# Exercise description
Wherever "Services" shows up in the records below, copy the whole line.

# Listed entries
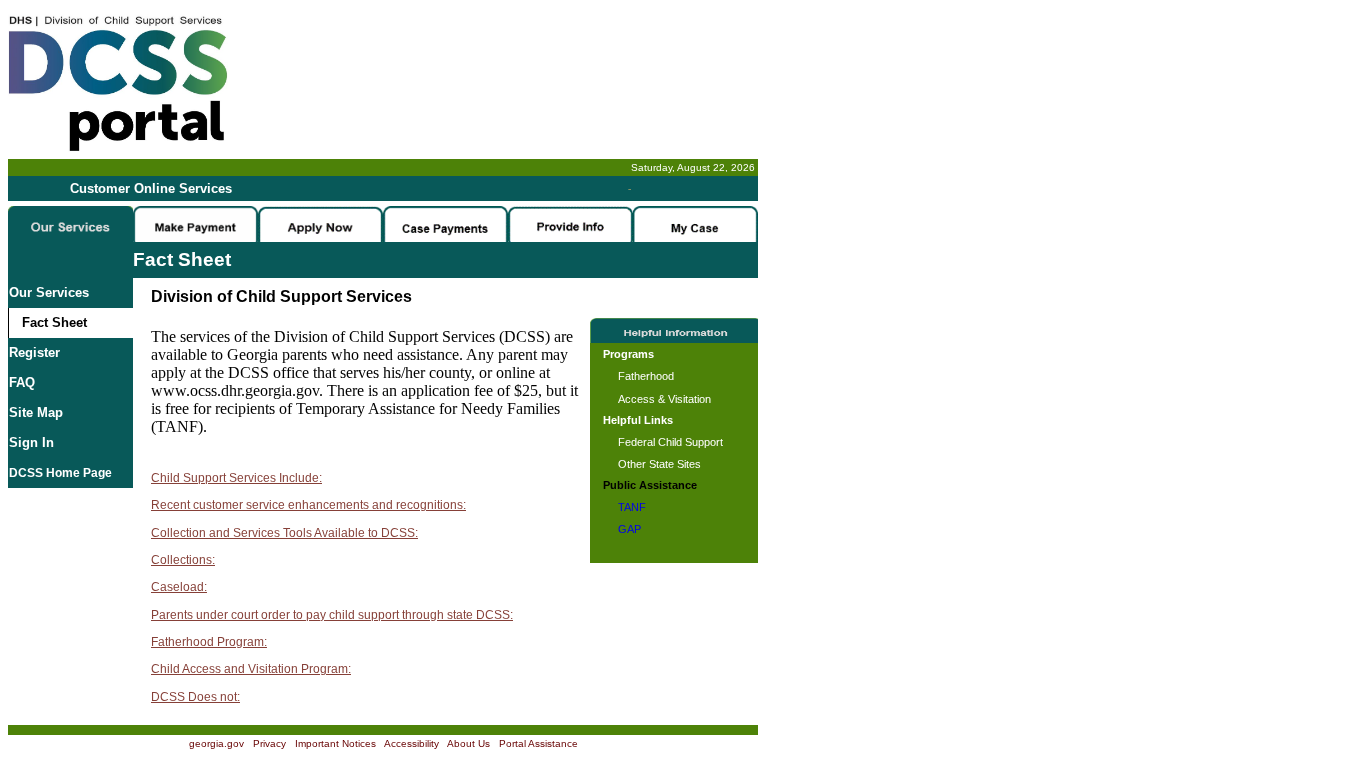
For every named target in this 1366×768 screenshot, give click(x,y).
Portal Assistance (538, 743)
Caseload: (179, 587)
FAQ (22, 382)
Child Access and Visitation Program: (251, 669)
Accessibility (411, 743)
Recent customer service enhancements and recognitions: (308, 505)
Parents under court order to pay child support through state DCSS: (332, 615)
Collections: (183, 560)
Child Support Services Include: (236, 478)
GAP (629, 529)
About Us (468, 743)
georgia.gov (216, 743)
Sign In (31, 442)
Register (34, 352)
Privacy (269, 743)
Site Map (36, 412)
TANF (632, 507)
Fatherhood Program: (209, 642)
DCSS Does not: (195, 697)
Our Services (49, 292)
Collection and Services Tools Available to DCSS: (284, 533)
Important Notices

# Problem solution
Child Support Services Include: (236, 478)
Our Services (49, 292)
Collection and Services Tools Available to DCSS: (284, 533)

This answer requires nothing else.